Research on transformer fault diagnosis method based on ACGAN and CGWO-LSSVM.

作者信息

Guan Shan, Wu Tong-Yu, Yang Hai-Qi

机构信息

School of Mechanic Engineering, Northeast Electric Power University, Jilin, 132012, China.

出版信息

Sci Rep. 2024 Jul 30;14(1):17676. doi: 10.1038/s41598-024-68141-z.

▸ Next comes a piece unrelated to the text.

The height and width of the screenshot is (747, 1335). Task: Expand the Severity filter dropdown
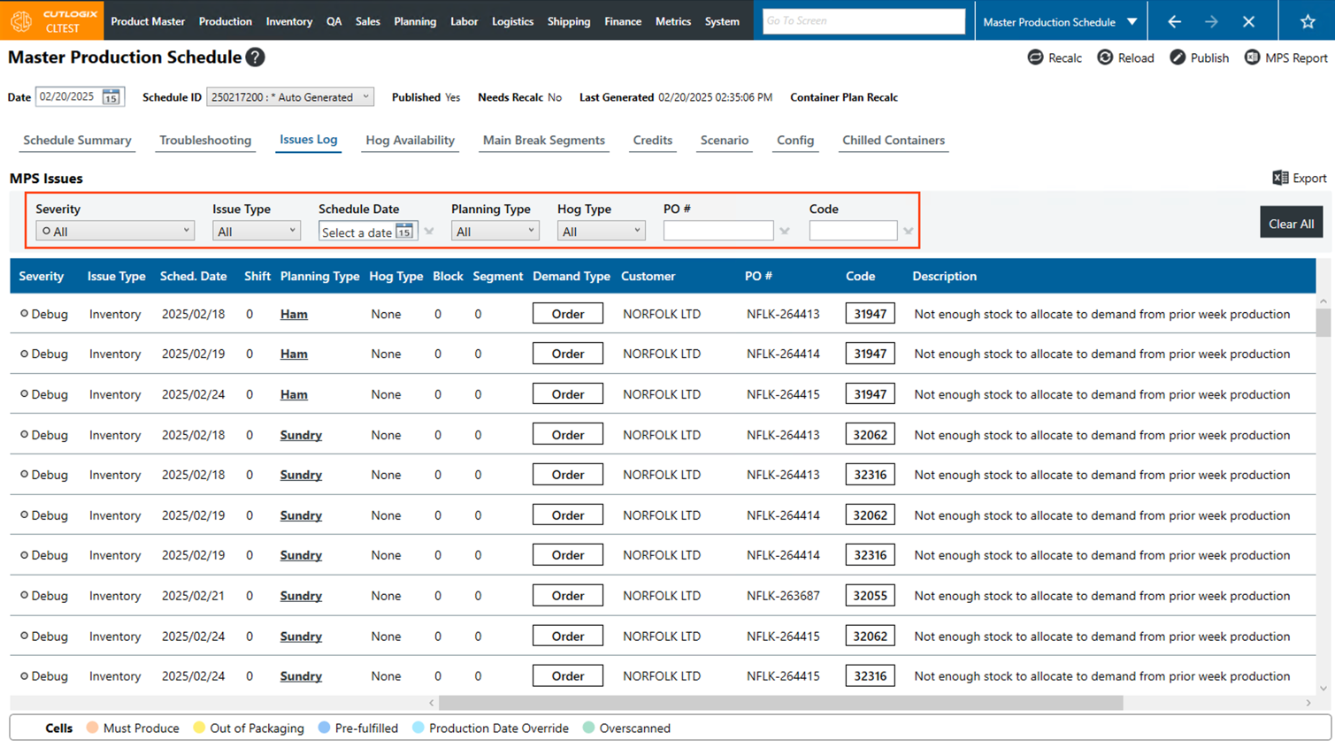(114, 231)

DOI:10.1038/s41598-024-68141-z
PMID:39085267
原文链接:https://pmc.ncbi.nlm.nih.gov/articles/PMC11292000/
Abstract

This paper proposes a transformer fault diagnosis method based on ACGAN and CGWO-LSSVM to address the problem of misjudgment and low diagnostic accuracy caused by the small number and uneven distribution of some fault samples in transformer fault diagnosis. Firstly, generate adversarial networks through auxiliary classification conditions, The ACGAN method expands a small and imbalanced number of samples to obtain balanced and expanded data; Secondly, the non coding ratio method is used to construct the characteristics of dissolved gases in oil, and kernel principal component analysis is used, KPCA method for feature fusion; Finally, using the improved cubic gray wolf optimization algorithm, CGWO for least square support vector machines, optimize the parameters of the LSSVM model and construct a transformer fault diagnosis model. The results show that the proposed method has a low false alarm rate and a diagnostic accuracy of 97.66%, compared to IGOA-LSSVM the IChOA-LSSVM and PSO-LSSVM methods improved accuracy by 0.12, 1.76, and 2.58%, respectively. This method has been proven to solve the problems of misjudgment and low diagnostic accuracy caused by small sample sizes and uneven distribution. It is suitable for multi classification fault diagnosis of transformer imbalanced datasets and is superior to other methods.

摘要

针对变压器故障诊断中部分故障样本数量少且分布不均衡导致误判和诊断准确率低的问题,本文提出一种基于ACGAN和CGWO-LSSVM的变压器故障诊断方法。首先,通过辅助分类条件生成对抗网络,利用ACGAN方法对少量且不均衡的样本进行扩充,得到平衡且扩充后的数据;其次,采用非编码比例法构建油中溶解气体特征,并利用核主成分分析法,即KPCA方法进行特征融合;最后,利用改进的立方灰狼优化算法,即CGWO对最小二乘支持向量机进行优化,优化LSSVM模型参数,构建变压器故障诊断模型。结果表明,所提方法误报率低,诊断准确率达97.66%,与IGOA-LSSVM、IChOA-LSSVM和PSO-LSSVM方法相比,准确率分别提高了0.12%、1.76%和2.58%。该方法已被证明能够解决小样本规模和分布不均衡导致的误判和诊断准确率低的问题。它适用于变压器不平衡数据集的多分类故障诊断,且优于其他方法。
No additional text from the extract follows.